Отсеялся Кузин вовремя, пашню заборонил, в ночь хороший дождь прошел. Как только застучали капли по оконным стеклам, встал Тимофей перед иконой Николы Угодника и молился до самого рассвета. Почитал этого святого больше других, потому что в раннем детстве явился Никола Тимке и его дружку Ваське, они за гумнами овечек пасли. Зима была суровая, все корма кончились, вот и отправили их отцы на вытаявших бугорках посторожить овечек, может, хоть прошлогодней травкой попользуются. Овцы пасутся, а ребятишки на солнышке греются, и смотрят – мужчина идет со стороны оврагов, там и дорог-то никогда не было, да и не пройти, такие потоки талой воды несутся. А мужчина в фуфайке, на ногах ничего нет, и голова не покрыта. Проходит рядом, молчит, только один раз в их сторону посмотрел. Не по себе стало ребятишкам, собрали они овец и домой. Отец ворчит: «Какой мужчина вам показался? Кто в такую пору будет по степи бродить? Скажи лучше, что надоело, вот и пригнали овец».

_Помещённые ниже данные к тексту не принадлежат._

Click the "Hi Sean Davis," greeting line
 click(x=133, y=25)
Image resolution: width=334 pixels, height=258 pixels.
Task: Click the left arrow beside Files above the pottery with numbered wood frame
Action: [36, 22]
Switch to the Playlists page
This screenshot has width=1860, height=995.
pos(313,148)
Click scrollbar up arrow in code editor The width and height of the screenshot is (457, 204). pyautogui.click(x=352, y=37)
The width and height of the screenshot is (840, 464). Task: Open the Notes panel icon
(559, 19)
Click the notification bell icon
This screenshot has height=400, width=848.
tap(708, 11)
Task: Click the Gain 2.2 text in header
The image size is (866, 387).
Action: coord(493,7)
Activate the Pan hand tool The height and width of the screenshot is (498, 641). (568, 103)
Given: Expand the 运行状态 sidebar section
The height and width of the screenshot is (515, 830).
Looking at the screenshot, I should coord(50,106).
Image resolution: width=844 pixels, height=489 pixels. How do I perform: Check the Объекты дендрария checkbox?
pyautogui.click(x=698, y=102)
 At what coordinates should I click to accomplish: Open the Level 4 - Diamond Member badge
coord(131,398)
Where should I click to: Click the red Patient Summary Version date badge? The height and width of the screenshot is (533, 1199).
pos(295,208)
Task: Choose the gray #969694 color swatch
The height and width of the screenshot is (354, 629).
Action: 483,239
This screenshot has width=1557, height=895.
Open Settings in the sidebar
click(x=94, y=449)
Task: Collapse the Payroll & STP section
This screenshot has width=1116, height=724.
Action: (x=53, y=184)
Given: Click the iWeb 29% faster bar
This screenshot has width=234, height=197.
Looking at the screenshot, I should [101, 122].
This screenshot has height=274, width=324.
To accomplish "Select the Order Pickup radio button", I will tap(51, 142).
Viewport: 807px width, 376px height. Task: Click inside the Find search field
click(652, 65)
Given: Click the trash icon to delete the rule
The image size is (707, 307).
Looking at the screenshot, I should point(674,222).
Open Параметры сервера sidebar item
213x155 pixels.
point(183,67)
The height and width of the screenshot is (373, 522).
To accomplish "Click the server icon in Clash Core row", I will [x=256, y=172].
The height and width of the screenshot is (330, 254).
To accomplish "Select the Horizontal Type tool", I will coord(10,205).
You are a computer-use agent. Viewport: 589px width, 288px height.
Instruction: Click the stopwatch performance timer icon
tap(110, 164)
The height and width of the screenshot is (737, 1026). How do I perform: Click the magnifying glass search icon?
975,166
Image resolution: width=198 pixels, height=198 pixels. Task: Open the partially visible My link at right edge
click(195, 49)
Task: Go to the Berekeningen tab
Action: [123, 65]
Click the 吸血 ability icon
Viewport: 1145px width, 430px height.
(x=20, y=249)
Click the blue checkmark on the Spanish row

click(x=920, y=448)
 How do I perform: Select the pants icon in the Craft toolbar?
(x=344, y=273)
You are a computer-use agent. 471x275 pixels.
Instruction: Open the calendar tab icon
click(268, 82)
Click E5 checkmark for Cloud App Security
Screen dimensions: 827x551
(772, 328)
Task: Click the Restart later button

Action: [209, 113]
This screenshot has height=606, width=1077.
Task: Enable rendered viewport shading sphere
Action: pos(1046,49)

А Тимошке страшно, он в дом вошел, кожушок скинул, а взгляд чужой чувствует, поднял глаза: «Господи, вот же кто был, Никола Угодник был на гумнах». Мать выскочила на крик и перенесла на лавку обмякшее тельце сына. Отец уже спокойнее с ним говорил: «Босиком по снегу шел? И без шапки? А как же ты по иконе узнал? Лысый? И взгляд? Ты с ним глазами встретился? Господь тебя благослови! Лежи, отдохни маленько».
Утром пришел колхозный нарядчик:
– Велено обоим с матерью да пару лошадей с боронами на сев.
– А мы отсеялись еще вчера, – с вызовом ответил Тимофей.
– Ты Ваньку-то не валяй, я про колхозный сев говорю. Там еще начать да кончить осталось.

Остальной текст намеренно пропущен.